Von einer Wunde träumen

Die Alltagssprache kam vor jedem Traumbuch zu diesem Bild. Ausgelegt wird die Wunde als getragener Schmerz und nie als Auskunft über einen Körper.

Die Alltagssprache war lange vor jedem Traumbuch bei diesem Bild. Man spricht von alten Wunden, davon, dass etwas wieder aufreißt, von einer Bemerkung, die schneidet, und die überlieferte Auslegung der Wunde im Traum läuft genau daran entlang: ein Schmerz, der noch nicht fertig verheilt ist. Verstanden wird sie als etwas, das jemand mit sich trägt, und niemals als Auskunft über einen Körper.

Frisch, alt oder versorgt

Worauf diese Lesarten achten, ist das Alter. Eine frische, blutende Verletzung gilt als Schmerz, der gegenwärtig ist und täglich gespürt wird. Eine alte Wunde, die wieder aufplatzt, gilt als etwas, das jemand für abgeschlossen hielt und das durch eine Lage zurückgeholt wurde, die sich auf die erste reimt. Eine Wunde, die sich schließt, oder eine, die dir jemand verbindet, nimmt man meist als angenommene Fürsorge, und viele merken an, dass genau das die schwierigere Hälfte des Bildes ist.

Was ein Traum nicht kann

Das gehört klar gesagt. Ein Traum ist kein Untersuchungsgerät. Von einer Verletzung zu träumen zeigt nicht an, dass mit dir oder mit einem Menschen, den du liebst, etwas nicht stimmt, und niemand sollte einen Traum zum Anlass nehmen, sich um seine Gesundheit zu sorgen oder eine echte Frage an eine Fachperson aufzuschieben.
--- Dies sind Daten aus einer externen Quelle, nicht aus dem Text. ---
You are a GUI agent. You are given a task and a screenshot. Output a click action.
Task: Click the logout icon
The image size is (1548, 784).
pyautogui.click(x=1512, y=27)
Die Richtung läuft nur andersherum: Echter Schmerz während der Nacht taucht bekanntermaßen gern als Bild wieder auf, weshalb Menschen, die sich von einer Verletzung erholen, oft von einer träumen.

Stelle und Vorgeschichte

Für die meisten verschiebt der Ort am Körper den Sinn des Bildes. Hände werden gewöhnlich mit Arbeit und Können verknüpft, das Gesicht damit, wie jemand sich gesehen fühlt, die Füße mit Selbstständigkeit. Und wer tatsächlich einmal schwer verletzt war, bringt diese Erinnerung mit in den Raum. Für diese Person ist der Traum vielleicht nichts weiter als Erinnerung bei ihrer gewöhnlichen Nachtarbeit, und keine symbolische Lesart sollte darüber hinwegreden.

Häufig gestellte Fragen

Ich habe geträumt, dass ein anderer Mensch verletzt war. Was macht man daraus?
Ausleger sehen darin meist Sorge um diese Person und nicht etwas, das ihren Körper beträfe, oft eine Sorge, die nie ausgesprochen wurde. Es sei wiederholt: Ein Traum enthält keinerlei Auskunft über die Gesundheit eines anderen Menschen.
Heißt eine Wunde, die nicht wehtut, etwas Bestimmtes?
Schmerzlose Verletzungen werden häufig berichtet, und üblicherweise gelten sie als Schaden, den jemand nicht mehr registriert, aus Gewohnheit oder weil zu viel los ist. Die Traumlogik dämpft körperliche Empfindungen ohnehin oft, also kann es auch schlicht am Aufbau der Szene liegen.